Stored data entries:
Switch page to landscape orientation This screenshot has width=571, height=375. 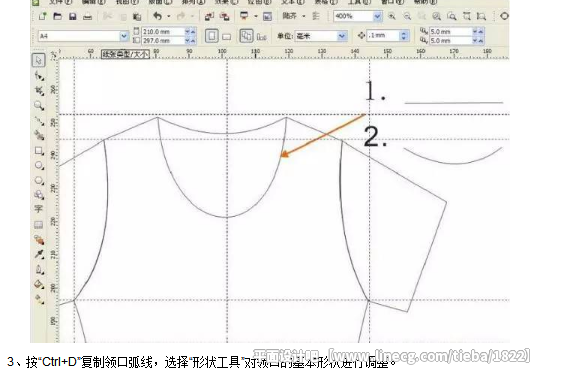click(227, 36)
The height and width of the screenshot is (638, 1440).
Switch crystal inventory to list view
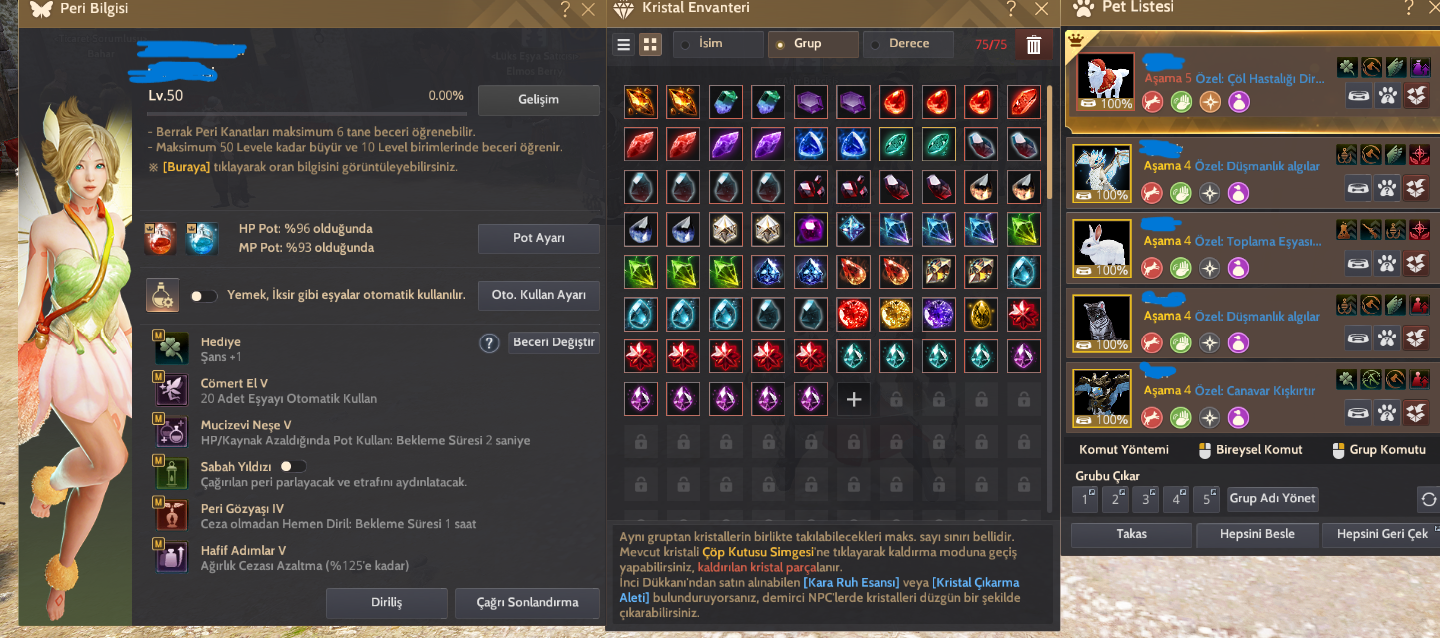click(624, 45)
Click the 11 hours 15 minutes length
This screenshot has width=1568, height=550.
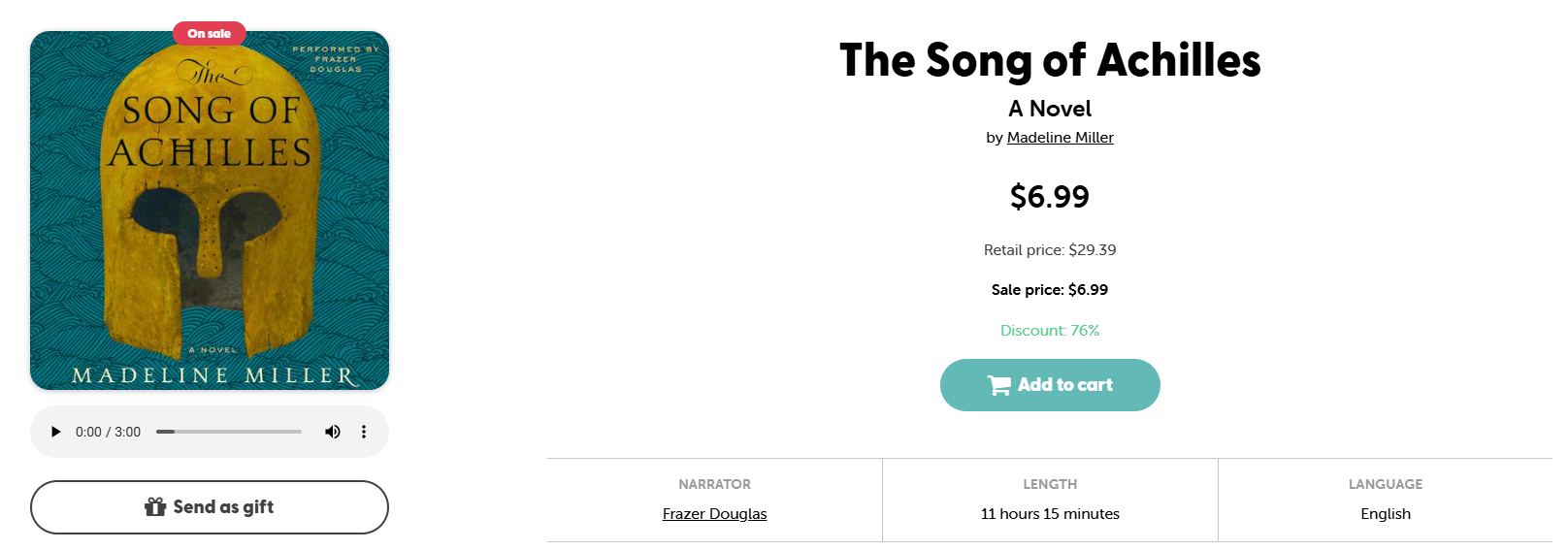pyautogui.click(x=1050, y=514)
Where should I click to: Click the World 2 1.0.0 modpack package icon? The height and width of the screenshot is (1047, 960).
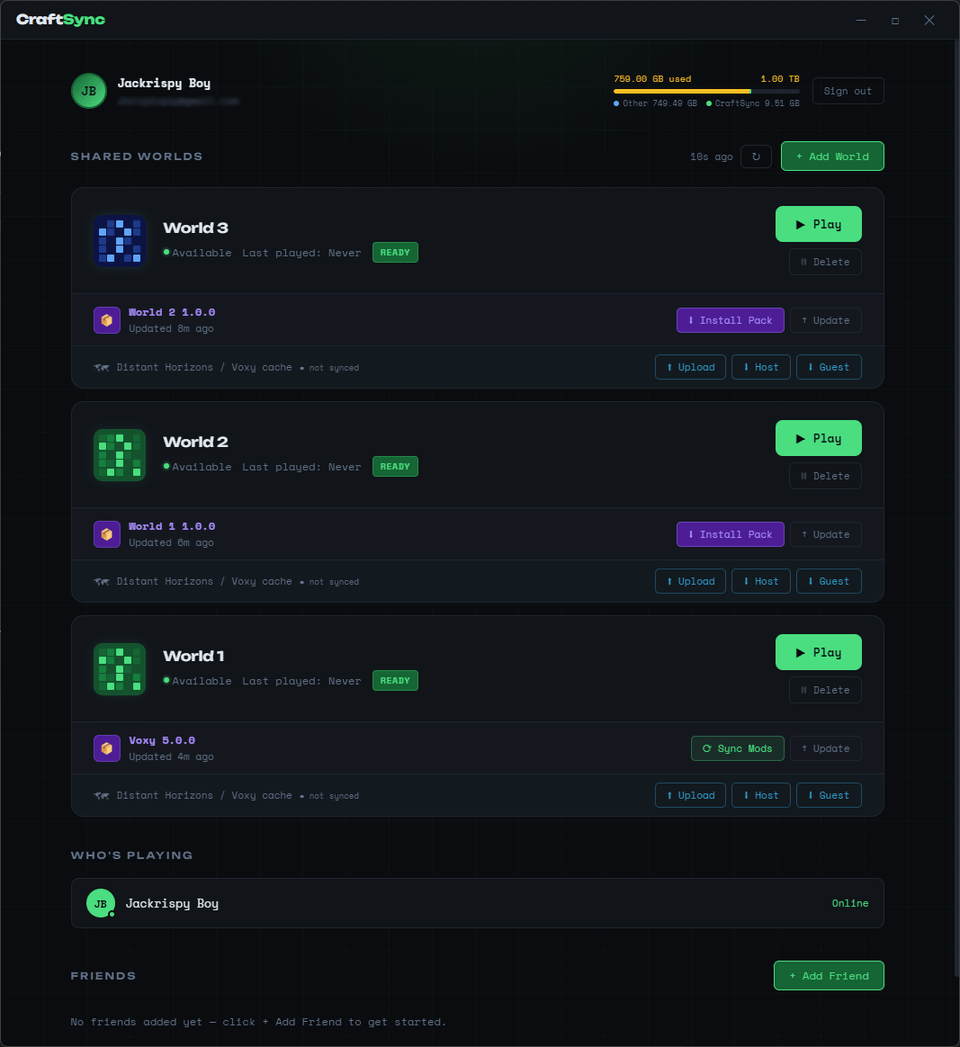point(107,320)
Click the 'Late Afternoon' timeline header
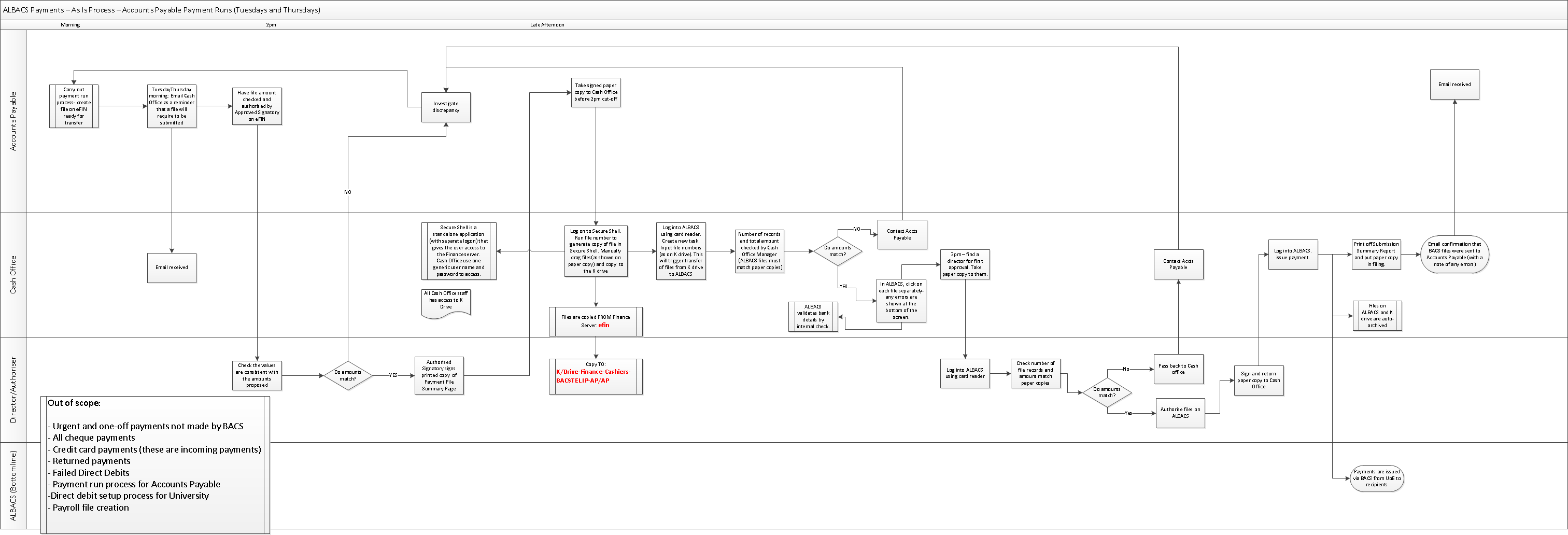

Exercise
The required answer is every line from the one containing "This screenshot has width=1568, height=550." through the last line of the entries, restated word for word and with no pictures.

Task answer
This screenshot has width=1568, height=550.
pyautogui.click(x=1050, y=514)
Where should I click to: Click the World 2 1.0.0 modpack package icon? The height and width of the screenshot is (1047, 960).
point(107,320)
Click the 'Late Afternoon' timeline header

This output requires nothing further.